*Records*
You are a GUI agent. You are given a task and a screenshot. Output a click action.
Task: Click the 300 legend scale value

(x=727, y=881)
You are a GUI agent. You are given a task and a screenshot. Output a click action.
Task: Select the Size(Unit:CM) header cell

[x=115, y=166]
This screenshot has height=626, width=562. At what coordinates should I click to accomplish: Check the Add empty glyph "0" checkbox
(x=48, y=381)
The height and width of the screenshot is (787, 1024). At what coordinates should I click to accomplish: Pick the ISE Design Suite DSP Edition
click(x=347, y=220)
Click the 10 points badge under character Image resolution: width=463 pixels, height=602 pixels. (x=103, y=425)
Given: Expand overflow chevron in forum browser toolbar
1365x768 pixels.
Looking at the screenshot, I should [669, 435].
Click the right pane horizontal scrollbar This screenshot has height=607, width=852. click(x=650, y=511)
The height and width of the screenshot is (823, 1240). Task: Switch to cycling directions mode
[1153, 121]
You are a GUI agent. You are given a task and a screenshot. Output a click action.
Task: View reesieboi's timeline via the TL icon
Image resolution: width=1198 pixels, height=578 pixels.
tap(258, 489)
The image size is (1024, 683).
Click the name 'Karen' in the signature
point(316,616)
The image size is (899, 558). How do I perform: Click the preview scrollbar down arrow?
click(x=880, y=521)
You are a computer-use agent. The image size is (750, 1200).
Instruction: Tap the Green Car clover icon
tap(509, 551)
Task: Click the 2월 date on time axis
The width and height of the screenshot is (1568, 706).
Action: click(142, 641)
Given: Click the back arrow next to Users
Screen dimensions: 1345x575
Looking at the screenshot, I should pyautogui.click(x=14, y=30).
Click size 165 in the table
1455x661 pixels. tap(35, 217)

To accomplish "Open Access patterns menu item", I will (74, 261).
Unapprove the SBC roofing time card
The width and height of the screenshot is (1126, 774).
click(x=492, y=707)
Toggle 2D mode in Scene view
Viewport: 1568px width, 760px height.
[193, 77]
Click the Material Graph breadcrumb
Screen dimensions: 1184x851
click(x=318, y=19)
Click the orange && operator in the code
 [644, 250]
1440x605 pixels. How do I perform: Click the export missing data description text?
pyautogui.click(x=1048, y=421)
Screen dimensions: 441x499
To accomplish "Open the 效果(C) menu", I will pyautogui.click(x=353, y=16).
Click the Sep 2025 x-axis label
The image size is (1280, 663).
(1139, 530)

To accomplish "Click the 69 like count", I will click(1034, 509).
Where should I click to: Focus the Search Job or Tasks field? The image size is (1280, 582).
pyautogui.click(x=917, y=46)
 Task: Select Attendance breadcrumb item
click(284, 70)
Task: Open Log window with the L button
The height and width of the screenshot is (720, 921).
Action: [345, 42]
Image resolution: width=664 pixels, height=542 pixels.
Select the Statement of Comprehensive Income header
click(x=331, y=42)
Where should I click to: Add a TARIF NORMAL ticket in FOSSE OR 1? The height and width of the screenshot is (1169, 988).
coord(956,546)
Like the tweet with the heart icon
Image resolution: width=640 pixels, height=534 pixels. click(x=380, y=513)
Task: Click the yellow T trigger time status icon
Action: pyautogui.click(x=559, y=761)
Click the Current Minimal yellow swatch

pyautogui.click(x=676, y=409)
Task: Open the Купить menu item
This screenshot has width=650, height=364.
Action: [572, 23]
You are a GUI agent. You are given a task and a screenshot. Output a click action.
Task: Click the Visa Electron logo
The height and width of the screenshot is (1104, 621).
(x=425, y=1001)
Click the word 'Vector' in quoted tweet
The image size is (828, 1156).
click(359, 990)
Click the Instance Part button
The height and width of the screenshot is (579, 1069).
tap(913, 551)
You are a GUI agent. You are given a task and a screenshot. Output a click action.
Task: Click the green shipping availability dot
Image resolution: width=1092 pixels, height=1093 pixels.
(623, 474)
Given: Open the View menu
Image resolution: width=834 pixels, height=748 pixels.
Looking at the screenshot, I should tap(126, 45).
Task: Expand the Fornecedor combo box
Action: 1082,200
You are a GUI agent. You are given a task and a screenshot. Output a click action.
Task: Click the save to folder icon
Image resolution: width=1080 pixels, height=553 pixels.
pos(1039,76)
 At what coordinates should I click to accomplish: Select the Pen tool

*Assignment*
Gather every line from the entries above where the word "button" appears, and copy them.

*Task answer*
Task: Open Log window with the L button
Click the Instance Part button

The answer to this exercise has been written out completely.